* _TASK BRIEF_: Every line of the data below should be written out word for word.

* _THE INPUT_:
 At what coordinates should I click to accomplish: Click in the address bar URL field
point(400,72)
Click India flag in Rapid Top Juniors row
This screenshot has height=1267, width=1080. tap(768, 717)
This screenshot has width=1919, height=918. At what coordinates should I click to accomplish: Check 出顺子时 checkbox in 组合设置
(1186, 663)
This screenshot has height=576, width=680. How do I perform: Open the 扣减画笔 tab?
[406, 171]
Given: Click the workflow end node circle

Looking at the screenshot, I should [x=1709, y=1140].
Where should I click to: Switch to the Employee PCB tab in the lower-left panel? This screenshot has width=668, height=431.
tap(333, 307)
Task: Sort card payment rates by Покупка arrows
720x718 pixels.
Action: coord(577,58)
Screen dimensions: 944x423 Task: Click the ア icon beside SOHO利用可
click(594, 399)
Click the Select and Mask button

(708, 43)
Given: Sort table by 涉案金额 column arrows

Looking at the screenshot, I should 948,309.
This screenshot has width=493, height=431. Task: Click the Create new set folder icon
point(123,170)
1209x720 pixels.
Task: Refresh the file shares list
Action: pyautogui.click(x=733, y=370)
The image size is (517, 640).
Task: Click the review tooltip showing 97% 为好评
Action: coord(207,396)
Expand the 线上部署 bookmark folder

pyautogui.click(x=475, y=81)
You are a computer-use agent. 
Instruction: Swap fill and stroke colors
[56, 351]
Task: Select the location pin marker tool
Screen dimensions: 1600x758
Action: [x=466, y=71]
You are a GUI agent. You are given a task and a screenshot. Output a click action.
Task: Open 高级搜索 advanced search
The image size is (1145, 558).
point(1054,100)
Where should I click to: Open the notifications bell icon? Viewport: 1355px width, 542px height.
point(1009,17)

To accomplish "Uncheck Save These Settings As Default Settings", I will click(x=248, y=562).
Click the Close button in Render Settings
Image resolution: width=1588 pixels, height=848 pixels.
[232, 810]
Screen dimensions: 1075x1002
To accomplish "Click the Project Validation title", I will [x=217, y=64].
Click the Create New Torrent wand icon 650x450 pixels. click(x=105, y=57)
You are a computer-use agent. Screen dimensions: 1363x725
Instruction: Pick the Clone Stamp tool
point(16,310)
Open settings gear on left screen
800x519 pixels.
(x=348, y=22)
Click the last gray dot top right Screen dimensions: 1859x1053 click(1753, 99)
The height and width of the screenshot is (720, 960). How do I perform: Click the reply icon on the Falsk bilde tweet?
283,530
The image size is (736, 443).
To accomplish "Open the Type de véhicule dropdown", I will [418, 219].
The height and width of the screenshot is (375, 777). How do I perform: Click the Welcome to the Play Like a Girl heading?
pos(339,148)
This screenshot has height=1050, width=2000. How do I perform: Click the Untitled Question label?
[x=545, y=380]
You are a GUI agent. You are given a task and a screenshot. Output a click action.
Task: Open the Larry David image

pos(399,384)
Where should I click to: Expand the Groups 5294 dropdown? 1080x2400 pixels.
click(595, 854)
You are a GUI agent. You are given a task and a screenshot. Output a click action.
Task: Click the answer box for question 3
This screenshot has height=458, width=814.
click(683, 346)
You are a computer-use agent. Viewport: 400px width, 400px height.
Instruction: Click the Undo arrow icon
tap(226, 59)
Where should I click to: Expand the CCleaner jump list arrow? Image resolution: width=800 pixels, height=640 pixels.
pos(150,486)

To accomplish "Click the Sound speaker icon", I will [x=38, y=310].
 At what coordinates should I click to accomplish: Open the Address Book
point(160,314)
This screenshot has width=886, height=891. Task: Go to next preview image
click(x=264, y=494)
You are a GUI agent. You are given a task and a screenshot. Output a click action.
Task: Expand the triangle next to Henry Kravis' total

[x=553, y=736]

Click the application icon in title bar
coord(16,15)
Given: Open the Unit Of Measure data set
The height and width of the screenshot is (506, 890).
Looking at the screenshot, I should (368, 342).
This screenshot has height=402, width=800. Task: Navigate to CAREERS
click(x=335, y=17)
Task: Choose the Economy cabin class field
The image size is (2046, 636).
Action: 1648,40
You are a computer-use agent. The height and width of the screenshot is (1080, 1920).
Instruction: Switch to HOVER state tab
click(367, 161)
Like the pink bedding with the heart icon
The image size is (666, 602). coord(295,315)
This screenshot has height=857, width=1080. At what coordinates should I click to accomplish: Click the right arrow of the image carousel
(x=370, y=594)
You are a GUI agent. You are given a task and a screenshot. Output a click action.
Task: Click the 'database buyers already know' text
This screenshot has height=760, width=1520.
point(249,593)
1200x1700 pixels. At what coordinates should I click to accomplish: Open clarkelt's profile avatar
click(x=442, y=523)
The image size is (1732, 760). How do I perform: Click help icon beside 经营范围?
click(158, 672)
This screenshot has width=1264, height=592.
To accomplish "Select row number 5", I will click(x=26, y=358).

* _WRITTEN RESPONSE_:
 At what coordinates should I click to accomplish: Click in the address bar URL field
point(400,72)
Click India flag in Rapid Top Juniors row
This screenshot has height=1267, width=1080. tap(768, 717)
This screenshot has width=1919, height=918. At what coordinates should I click to accomplish: Check 出顺子时 checkbox in 组合设置
(1186, 663)
This screenshot has height=576, width=680. How do I perform: Open the 扣减画笔 tab?
[406, 171]
Given: Click the workflow end node circle

Looking at the screenshot, I should [x=1709, y=1140].
Where should I click to: Switch to the Employee PCB tab in the lower-left panel? This screenshot has width=668, height=431.
tap(333, 307)
Task: Sort card payment rates by Покупка arrows
720x718 pixels.
Action: coord(577,58)
Screen dimensions: 944x423 Task: Click the ア icon beside SOHO利用可
click(594, 399)
Click the Select and Mask button

(708, 43)
Given: Sort table by 涉案金额 column arrows

Looking at the screenshot, I should 948,309.
This screenshot has width=493, height=431. Task: Click the Create new set folder icon
point(123,170)
1209x720 pixels.
Task: Refresh the file shares list
Action: pyautogui.click(x=733, y=370)
The image size is (517, 640).
Task: Click the review tooltip showing 97% 为好评
Action: coord(207,396)
Expand the 线上部署 bookmark folder

pyautogui.click(x=475, y=81)
You are a computer-use agent. 
Instruction: Swap fill and stroke colors
[56, 351]
Task: Select the location pin marker tool
Screen dimensions: 1600x758
Action: [x=466, y=71]
You are a GUI agent. You are given a task and a screenshot. Output a click action.
Task: Open 高级搜索 advanced search
The image size is (1145, 558).
point(1054,100)
Where should I click to: Open the notifications bell icon? Viewport: 1355px width, 542px height.
point(1009,17)

To accomplish "Uncheck Save These Settings As Default Settings", I will click(x=248, y=562).
Click the Close button in Render Settings
Image resolution: width=1588 pixels, height=848 pixels.
[232, 810]
Screen dimensions: 1075x1002
To accomplish "Click the Project Validation title", I will [x=217, y=64].
Click the Create New Torrent wand icon 650x450 pixels. click(x=105, y=57)
You are a computer-use agent. Screen dimensions: 1363x725
Instruction: Pick the Clone Stamp tool
point(16,310)
Open settings gear on left screen
800x519 pixels.
(x=348, y=22)
Click the last gray dot top right Screen dimensions: 1859x1053 click(1753, 99)
The height and width of the screenshot is (720, 960). How do I perform: Click the reply icon on the Falsk bilde tweet?
283,530
The image size is (736, 443).
To accomplish "Open the Type de véhicule dropdown", I will [418, 219].
The height and width of the screenshot is (375, 777). How do I perform: Click the Welcome to the Play Like a Girl heading?
pos(339,148)
This screenshot has height=1050, width=2000. How do I perform: Click the Untitled Question label?
[x=545, y=380]
You are a GUI agent. You are given a task and a screenshot. Output a click action.
Task: Open the Larry David image

pos(399,384)
Where should I click to: Expand the Groups 5294 dropdown? 1080x2400 pixels.
click(595, 854)
You are a GUI agent. You are given a task and a screenshot. Output a click action.
Task: Click the answer box for question 3
This screenshot has height=458, width=814.
click(683, 346)
You are a computer-use agent. Viewport: 400px width, 400px height.
Instruction: Click the Undo arrow icon
tap(226, 59)
Where should I click to: Expand the CCleaner jump list arrow? Image resolution: width=800 pixels, height=640 pixels.
pos(150,486)

To accomplish "Click the Sound speaker icon", I will [x=38, y=310].
 At what coordinates should I click to accomplish: Open the Address Book
point(160,314)
This screenshot has width=886, height=891. Task: Go to next preview image
click(x=264, y=494)
You are a GUI agent. You are given a task and a screenshot. Output a click action.
Task: Expand the triangle next to Henry Kravis' total

[x=553, y=736]

Click the application icon in title bar
coord(16,15)
Given: Open the Unit Of Measure data set
The height and width of the screenshot is (506, 890).
Looking at the screenshot, I should (368, 342).
This screenshot has height=402, width=800. Task: Navigate to CAREERS
click(x=335, y=17)
Task: Choose the Economy cabin class field
The image size is (2046, 636).
Action: 1648,40
You are a computer-use agent. The height and width of the screenshot is (1080, 1920).
Instruction: Switch to HOVER state tab
click(367, 161)
Like the pink bedding with the heart icon
The image size is (666, 602). coord(295,315)
This screenshot has height=857, width=1080. At what coordinates should I click to accomplish: Click the right arrow of the image carousel
(x=370, y=594)
You are a GUI agent. You are given a task and a screenshot. Output a click action.
Task: Click the 'database buyers already know' text
This screenshot has height=760, width=1520.
point(249,593)
1200x1700 pixels. At what coordinates should I click to accomplish: Open clarkelt's profile avatar
click(x=442, y=523)
The image size is (1732, 760). How do I perform: Click help icon beside 经营范围?
click(158, 672)
This screenshot has width=1264, height=592.
To accomplish "Select row number 5", I will click(x=26, y=358).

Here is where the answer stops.